Many communities are hosting indoor and outdoor socially distanced services, with some leading multiple shortened rites so they can rotate many smaller groups, in place of their one large congregation. Rabbi Chanoch Kaplan, of Chabad of Northwest Bergen County (NWBC), New Jersey, believes it is vital to host in-person services. “Before we create a new reality in which people become irreversibly entrenched, we need to bring people back to the synagogue and normalize communal life again, obviously with the utmost caution for people’s safety,” he said. Chabad of NWBC will host a limited indoor service, outdoor services in small groups with separate times for adults and those with kids so as to limit exposure between children and those who are more vulnerable, and Shofar in the park for those who prefer to meet at a neutral place.

In Ft. Lauderdale, Florida, where thousands of elderly Jews are extra careful to stay clear of crowds, Chabad’s Rabbi Moshe Meyer Lipszyc has arranged a rotation of Chabad emissaries to blow shofar out in the pool area of roughly 30 high-rise apartment buildings. “We’re going to bring the mitzvah of the holiday to people wherever they are. No one should have to miss the shofar blowing because of the present circumstances,” he told Lubavitch.com.

With traditional tunes at the heart and sentiment of most people’s High Holiday experience, communities are also hosting pre-holiday concerts to set the tone as the holiday begins. Chabad communities of the Caribbean gathered virtually for a concert with Israeli star of Broadway’s Les Miserables, Dudu Fisher on Monday, Chasidic singer Eli Marcus will lead a virtual concert on Thursday evening. In an open air tent, with clear partitions dividing congregants into socially-distanced pods, cantors and a four-part acapella choir will lead the services at Chabad of Port Washington, New York. At Chabad of Chula Vista, California, an outdoor concert Sunday evening at the end of the Rosh Hashana holiday will follow the shofar blowing on Sunday afternoon. Across the Pacific, Chabad of Malvern, in Melbourne, Australia filmed a music video with the high points of the day’s prayers. No gatherings are allowed whatsoever in the city, so on Thursday evening the community came together on Zoom to sing the familiar tunes and share insights and encouragement ahead of Rosh Hashana.

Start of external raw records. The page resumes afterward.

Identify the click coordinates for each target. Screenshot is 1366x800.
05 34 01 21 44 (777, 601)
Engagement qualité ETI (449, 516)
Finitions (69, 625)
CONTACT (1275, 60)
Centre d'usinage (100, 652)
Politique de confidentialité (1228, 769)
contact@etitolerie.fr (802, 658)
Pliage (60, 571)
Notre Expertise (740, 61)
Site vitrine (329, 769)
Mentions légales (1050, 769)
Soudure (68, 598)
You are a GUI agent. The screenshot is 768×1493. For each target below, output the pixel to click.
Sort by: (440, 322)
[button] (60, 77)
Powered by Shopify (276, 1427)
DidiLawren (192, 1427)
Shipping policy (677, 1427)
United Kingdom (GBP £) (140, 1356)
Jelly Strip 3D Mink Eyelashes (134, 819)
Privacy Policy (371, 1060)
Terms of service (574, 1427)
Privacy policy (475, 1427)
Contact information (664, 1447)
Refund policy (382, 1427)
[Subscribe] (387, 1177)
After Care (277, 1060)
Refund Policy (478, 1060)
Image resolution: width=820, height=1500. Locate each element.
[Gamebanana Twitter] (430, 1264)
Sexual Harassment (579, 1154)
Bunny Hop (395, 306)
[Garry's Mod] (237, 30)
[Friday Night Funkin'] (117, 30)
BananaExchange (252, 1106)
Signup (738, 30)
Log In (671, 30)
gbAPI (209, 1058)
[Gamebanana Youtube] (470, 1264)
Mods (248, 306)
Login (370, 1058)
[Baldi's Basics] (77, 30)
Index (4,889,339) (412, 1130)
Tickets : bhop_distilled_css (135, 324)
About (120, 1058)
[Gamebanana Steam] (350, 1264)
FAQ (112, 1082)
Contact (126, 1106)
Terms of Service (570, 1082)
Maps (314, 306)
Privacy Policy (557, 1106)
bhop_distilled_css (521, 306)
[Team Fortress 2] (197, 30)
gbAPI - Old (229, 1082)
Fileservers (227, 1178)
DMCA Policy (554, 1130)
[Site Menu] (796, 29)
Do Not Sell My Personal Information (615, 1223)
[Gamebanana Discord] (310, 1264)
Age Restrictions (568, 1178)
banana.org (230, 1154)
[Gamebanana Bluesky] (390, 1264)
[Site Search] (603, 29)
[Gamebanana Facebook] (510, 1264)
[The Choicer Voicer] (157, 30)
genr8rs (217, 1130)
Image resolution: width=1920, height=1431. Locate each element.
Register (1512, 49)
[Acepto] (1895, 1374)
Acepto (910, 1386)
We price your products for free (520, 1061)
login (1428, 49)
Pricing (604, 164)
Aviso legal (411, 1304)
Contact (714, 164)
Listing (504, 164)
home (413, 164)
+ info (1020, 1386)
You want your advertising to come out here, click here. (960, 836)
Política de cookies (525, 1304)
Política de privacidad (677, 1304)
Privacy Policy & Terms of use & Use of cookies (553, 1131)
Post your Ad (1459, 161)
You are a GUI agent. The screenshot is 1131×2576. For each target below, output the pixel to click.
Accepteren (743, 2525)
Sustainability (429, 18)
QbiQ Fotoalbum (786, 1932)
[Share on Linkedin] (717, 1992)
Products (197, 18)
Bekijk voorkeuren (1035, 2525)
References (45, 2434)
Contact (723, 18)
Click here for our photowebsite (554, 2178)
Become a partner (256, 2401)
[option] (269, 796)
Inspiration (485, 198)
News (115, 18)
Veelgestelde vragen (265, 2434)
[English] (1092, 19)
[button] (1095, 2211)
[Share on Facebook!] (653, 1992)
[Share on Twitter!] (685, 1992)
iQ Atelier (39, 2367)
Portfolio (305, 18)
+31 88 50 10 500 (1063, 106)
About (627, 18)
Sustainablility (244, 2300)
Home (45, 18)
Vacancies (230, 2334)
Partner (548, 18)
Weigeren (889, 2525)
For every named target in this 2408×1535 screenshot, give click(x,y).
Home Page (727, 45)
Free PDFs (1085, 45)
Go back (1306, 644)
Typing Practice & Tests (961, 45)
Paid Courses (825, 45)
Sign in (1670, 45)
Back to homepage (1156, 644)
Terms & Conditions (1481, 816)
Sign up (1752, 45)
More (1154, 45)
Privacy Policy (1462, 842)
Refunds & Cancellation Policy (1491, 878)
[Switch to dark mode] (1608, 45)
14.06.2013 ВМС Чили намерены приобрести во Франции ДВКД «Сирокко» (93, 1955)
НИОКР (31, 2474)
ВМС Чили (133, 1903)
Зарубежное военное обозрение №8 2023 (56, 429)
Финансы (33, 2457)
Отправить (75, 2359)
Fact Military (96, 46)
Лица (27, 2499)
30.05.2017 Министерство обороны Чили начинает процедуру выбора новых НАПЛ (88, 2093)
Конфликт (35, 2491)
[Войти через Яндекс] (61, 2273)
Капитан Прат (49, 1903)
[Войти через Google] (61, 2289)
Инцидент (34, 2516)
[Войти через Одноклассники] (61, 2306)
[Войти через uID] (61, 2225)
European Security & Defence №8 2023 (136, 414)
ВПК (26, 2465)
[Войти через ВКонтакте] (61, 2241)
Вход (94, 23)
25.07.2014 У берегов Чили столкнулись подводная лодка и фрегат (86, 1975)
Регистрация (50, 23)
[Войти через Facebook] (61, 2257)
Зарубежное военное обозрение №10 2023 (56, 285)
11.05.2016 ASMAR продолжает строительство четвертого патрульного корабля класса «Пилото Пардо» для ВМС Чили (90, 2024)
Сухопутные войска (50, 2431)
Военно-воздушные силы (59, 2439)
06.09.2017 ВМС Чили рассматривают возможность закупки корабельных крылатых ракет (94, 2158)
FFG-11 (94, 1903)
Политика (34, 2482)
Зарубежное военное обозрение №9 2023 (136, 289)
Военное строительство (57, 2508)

Nonetheless, and true-to-character, Chabad emissaries are quick to point out the silver lining in the lockdowns that have made their work that much more challenging. Rabbi Matusof says that on a typical year, although the logistics would be far simpler, with students coming to Chabad instead of Chabad sending dinners out to nearly 100 “pods,” he would still be competing for their attention: “Between college football and all things that happen in the fraternities and sororities on a weekend of a typical year I’d be competing with so many other things. Now, because of COVID-19, the airwaves are empty. That means that many more students will be hearing shofar this year.” 

With the first day of Rosh Hashana falling out on Shabbat this year, Chabad emissaries are capitalizing on another teaching opportunity. People, even the teens, Rabbi Nachlas says, are noticing that there’s no shofar blowing on day one of Rosh Hashana. “With ShofarOnTheCorner.com, we got lots of people asking us, ‘why is shofar only on the second day?’ The situation we are in cuts around all the noise, straight to the essence–the mitzvah of the day–and helps us zone in on it and get to the essence of who we are, and what we need to connect to. It’s a great learning experience.”